Wednesday, May 7, 2008

Carrot Cake

First off, I would like to apologize for the poor quality of the photo. The last couple of cakes, I have photographed in other people’s homes and …well, my mini fake studio was not available. This particular cake was for my friend Lucy’s birthday.

She had requested a carrot cake, a four-layer carrot cake, to be exact. Last week she came over, went through all my baking books, and finally settled on …Melissa Murphy’s Carrot Cake with Orange Cream Cheese Frosting.

I also made her a batch of carrot cupcakes (halved the recipe) for any children that were present at the party. The batter seemed a little dense as I made it and I was worried it would turn out a dry cake.
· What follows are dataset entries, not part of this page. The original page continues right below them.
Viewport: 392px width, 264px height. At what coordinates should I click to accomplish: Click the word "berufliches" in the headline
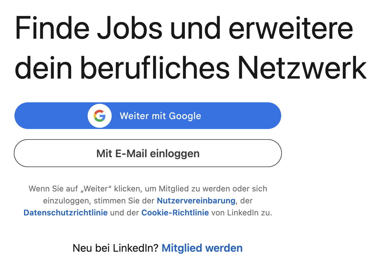click(155, 68)
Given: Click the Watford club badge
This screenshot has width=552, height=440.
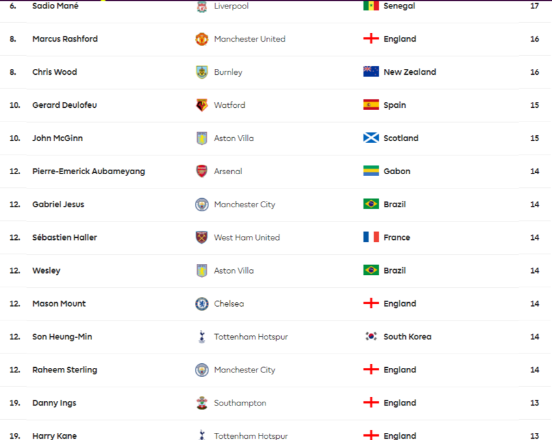Looking at the screenshot, I should [x=202, y=105].
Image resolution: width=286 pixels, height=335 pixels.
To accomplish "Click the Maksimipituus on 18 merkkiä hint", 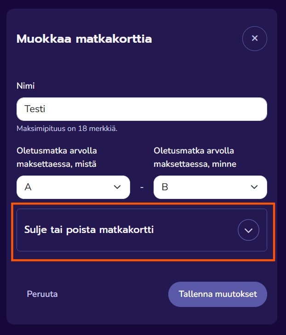I will click(x=67, y=129).
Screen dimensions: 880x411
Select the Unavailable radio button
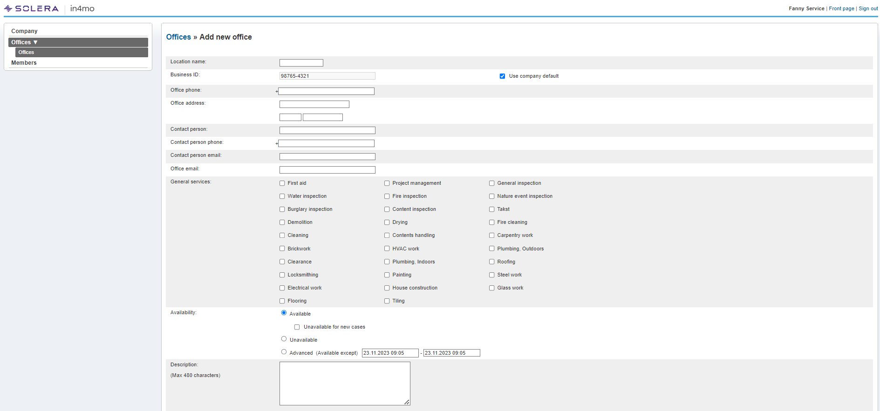284,339
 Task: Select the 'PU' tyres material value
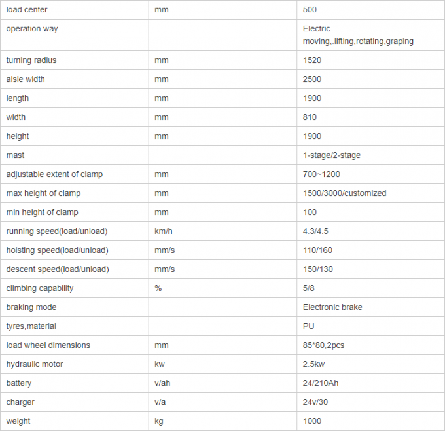[x=308, y=326]
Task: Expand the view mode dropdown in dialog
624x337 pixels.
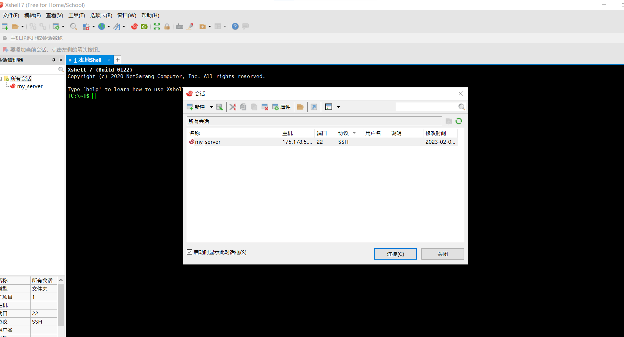Action: pyautogui.click(x=339, y=107)
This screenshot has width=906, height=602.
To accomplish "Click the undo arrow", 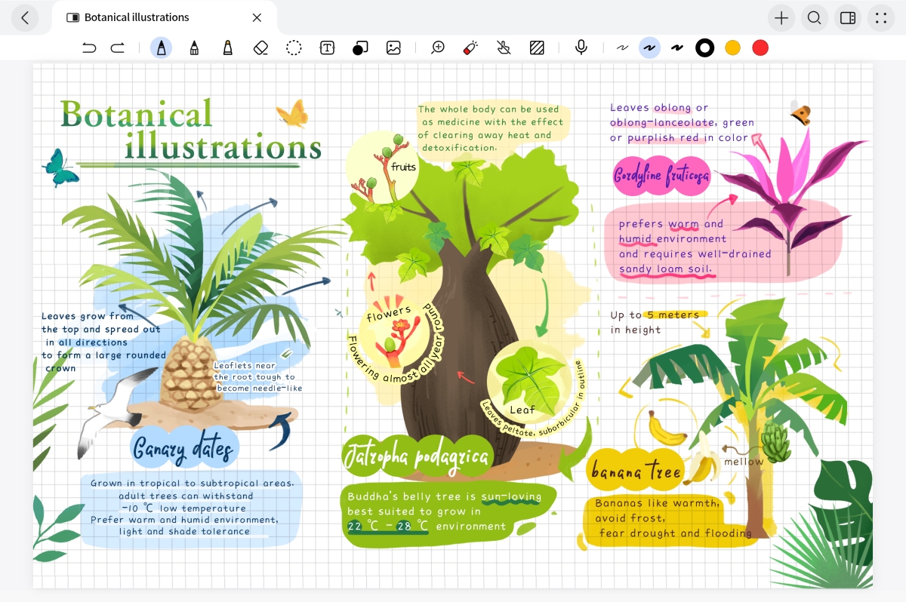I will [x=89, y=48].
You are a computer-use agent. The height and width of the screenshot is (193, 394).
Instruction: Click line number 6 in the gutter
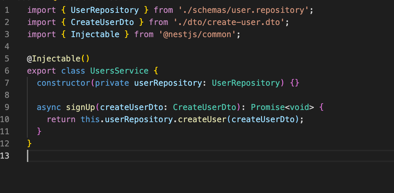pos(7,71)
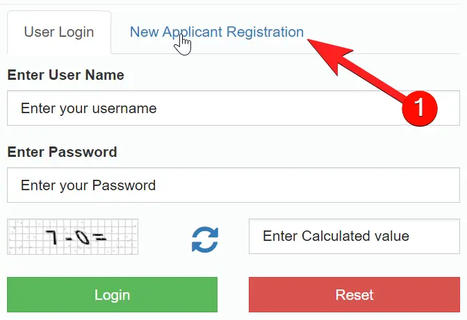Screen dimensions: 467x320
Task: Switch to the User Login tab
Action: click(59, 32)
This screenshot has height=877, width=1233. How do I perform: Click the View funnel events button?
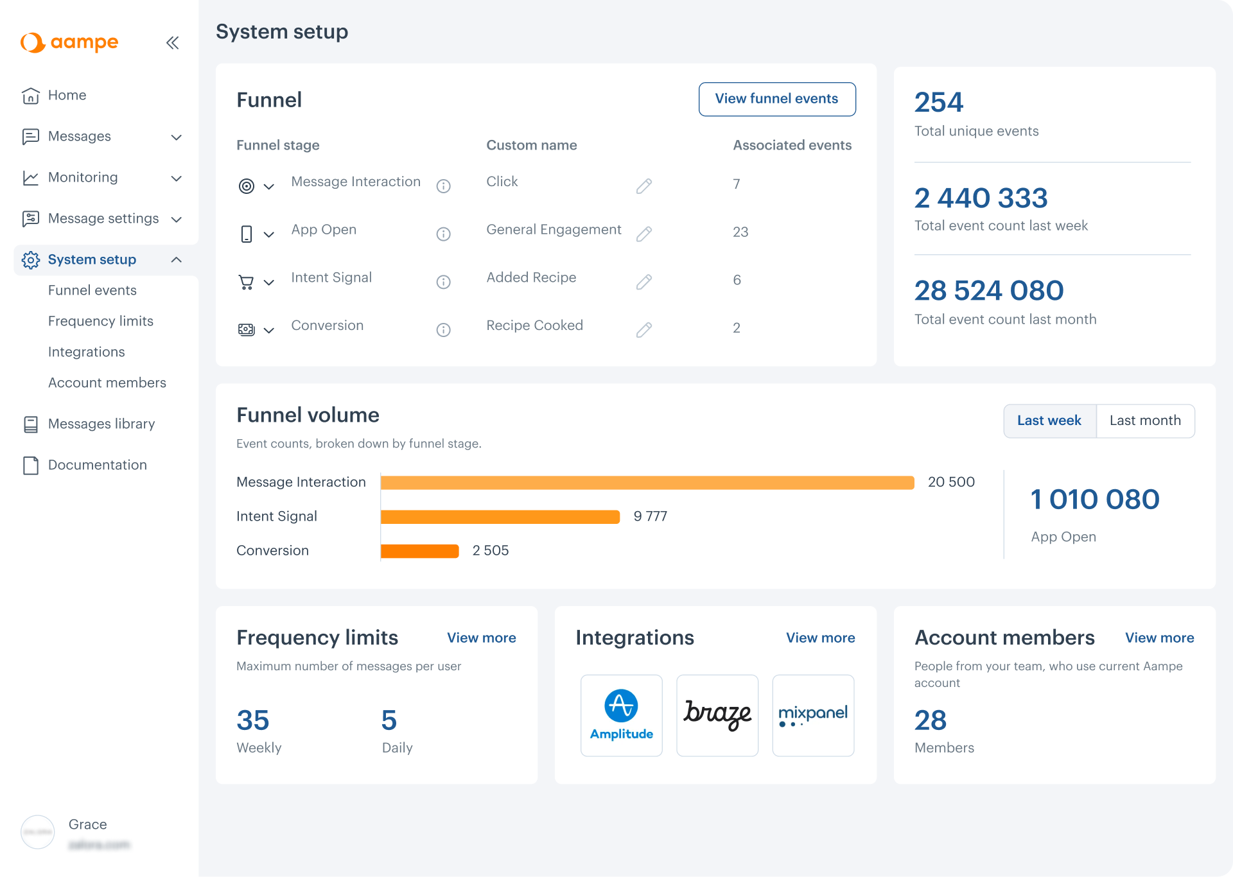pos(776,99)

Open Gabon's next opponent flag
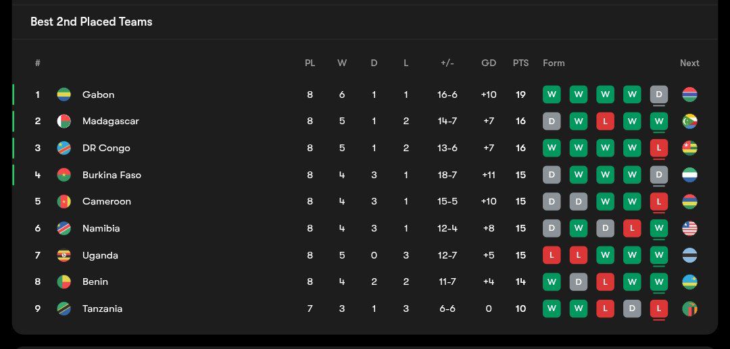click(x=689, y=95)
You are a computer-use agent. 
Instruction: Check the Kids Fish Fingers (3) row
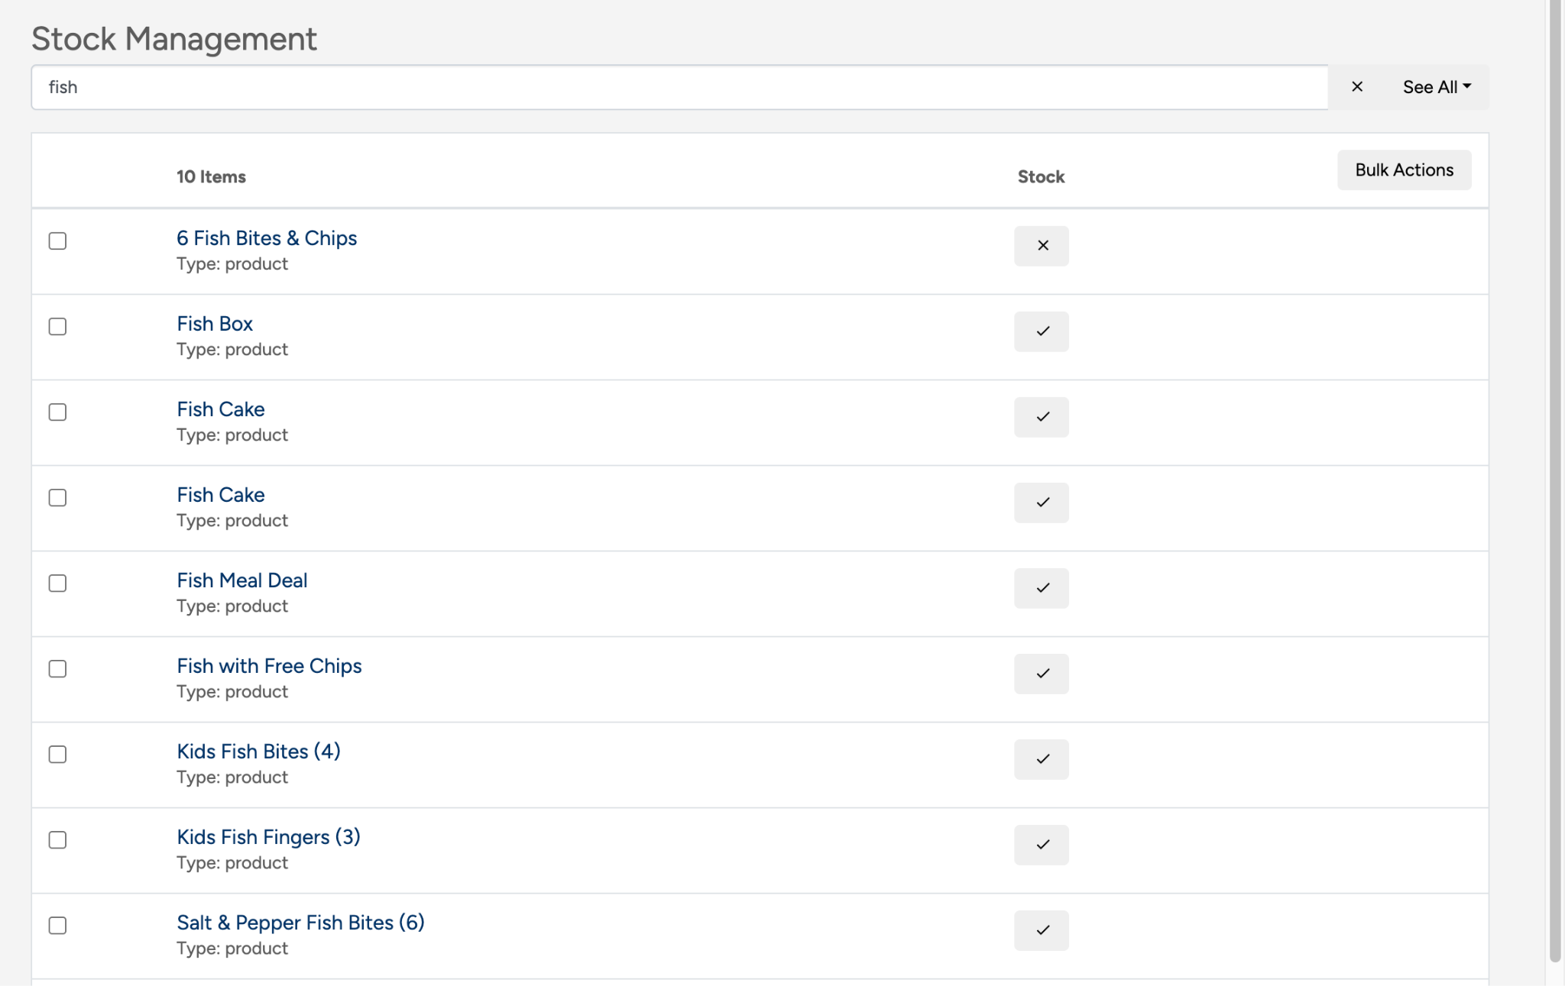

When the cakes came out of the oven, they were tall and fluffy. (Whew!) The cream cheese frosting was marvelous. The orange zest really made the icing special.

Once the cake was cut, I was even more pleased at the moist and tender crumb the cake had. (Whew!) I had never made this recipe before, and I usually do a practice cake on new recipes, especially if they are for a party. This was not the case this time around. With my busy schedule and my birthday all falling on the same week as hers, I just ran out time. I was so thrilled that it tasted delicious and that the birthday girl was pleased as well.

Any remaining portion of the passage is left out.